» TASK A
List the types of material that the library guide says a search on "social work" will find.
» TASK B
Rewrite the paragraph of the library guide that begins "My hope is you will use this information" more briefly, keeping its main facts.

-- Start TEXT --

I am glad to see how you as my students have taken to the material and really understood what is required of you in terms of APA Guidelines and Academic Integrity.

In our next step this week, we will investigate the use of Academic materials and how to access scholarly articles through the library website, UMass Global Library

While there are libguides available to you at UMASS Global Library, I thought I might create a step by step for using the UMass Global Library.

My hope is you will use this information to research your topics effectively using scholarly sources and stop using Wikipedia, blog posts, and other questionable sources when there is great research information out there on your chosen topic. This information should be useful for any future research in your other courses!

As a student of higher education, you have access to databases through the library so you can access academic articles.

While your results may only be in the thousands compared to the millions you will find on Google, they will be directly related to your topic and scholarly materials that are “peer-reviewed” by others in the field.

For example, a search on “social work” will find ebooks, scholarly journals, periodicals/magazines, and book reviews.

For your research, you should be looking for scholarly journals. In the databases, scholarly journals will specifically say scholarly journals.

There will also be ways to narrow your search, such as language, publication date, and media type to specifically find just academic journals.

Finding scholarly sources?

Aren’t these materials online? Am I allowed to use these if they are online sources?
When a future instructor asks you to find scholarly materials this is what you would use.
All colleges have access to library databases where you can access scholarly material. These are actual print materials that have been digitized for your convenience. 

Step by Step to scholarly journals

The first step of course would be Googling UMass Global Library which should take you to this site.

On the newly updated library website, you can simply use the search box to find materials. 
For this search example, we will use the words “social work”.

After typing enter you will then be asked to verify your ID with your UMASS Global username and password.

signin1
This is the same username and password you use to sign in to Blackboard and your student email.

-- End TEXT --
-- Start INFORMATION SHOWN --

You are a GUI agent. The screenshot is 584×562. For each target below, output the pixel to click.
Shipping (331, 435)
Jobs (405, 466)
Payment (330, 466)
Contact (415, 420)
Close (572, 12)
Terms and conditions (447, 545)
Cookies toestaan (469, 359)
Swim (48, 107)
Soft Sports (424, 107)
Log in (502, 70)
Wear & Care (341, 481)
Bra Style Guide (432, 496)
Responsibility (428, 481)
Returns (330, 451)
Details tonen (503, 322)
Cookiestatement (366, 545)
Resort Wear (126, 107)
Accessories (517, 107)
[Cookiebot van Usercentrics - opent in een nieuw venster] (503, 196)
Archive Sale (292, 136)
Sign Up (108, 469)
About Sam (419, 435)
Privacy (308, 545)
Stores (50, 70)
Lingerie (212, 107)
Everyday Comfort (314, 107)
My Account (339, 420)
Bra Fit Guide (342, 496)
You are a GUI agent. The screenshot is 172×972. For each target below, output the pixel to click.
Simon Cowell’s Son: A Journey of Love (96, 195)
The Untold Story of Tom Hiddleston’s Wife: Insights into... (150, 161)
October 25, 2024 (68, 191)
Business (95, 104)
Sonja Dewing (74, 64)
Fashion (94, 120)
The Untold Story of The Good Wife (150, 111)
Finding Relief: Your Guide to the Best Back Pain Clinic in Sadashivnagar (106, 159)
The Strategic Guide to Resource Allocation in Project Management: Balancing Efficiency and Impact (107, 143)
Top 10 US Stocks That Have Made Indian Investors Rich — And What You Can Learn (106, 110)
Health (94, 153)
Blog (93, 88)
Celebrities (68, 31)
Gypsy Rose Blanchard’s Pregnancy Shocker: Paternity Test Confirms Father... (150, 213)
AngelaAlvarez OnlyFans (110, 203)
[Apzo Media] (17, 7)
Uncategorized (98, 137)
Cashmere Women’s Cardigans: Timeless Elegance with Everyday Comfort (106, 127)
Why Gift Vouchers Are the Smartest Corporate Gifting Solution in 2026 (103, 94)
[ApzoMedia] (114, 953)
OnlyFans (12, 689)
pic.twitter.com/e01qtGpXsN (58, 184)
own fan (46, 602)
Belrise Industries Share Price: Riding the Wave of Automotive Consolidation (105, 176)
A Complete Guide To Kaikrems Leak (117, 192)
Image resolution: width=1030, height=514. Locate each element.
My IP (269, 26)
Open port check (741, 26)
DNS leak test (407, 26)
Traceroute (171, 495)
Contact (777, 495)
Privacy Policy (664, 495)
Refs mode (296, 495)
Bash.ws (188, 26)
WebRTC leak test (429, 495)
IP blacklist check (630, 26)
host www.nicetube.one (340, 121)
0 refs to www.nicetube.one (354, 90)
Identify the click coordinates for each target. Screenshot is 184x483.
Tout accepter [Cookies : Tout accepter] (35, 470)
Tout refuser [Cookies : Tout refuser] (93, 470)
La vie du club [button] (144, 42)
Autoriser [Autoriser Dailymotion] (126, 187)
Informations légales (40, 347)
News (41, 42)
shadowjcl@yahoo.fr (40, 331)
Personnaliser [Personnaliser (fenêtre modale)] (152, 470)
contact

-- End INFORMATION SHOWN --

» FINAL RESULT A
- ebooks
- scholarly journals
- periodicals/magazines
- book reviews

» FINAL RESULT B
The information should help you research your topics effectively with scholarly sources. It should replace Wikipedia, blog posts, and other questionable sources, since great research information exists on your chosen topic. It should also help with future research in your other courses.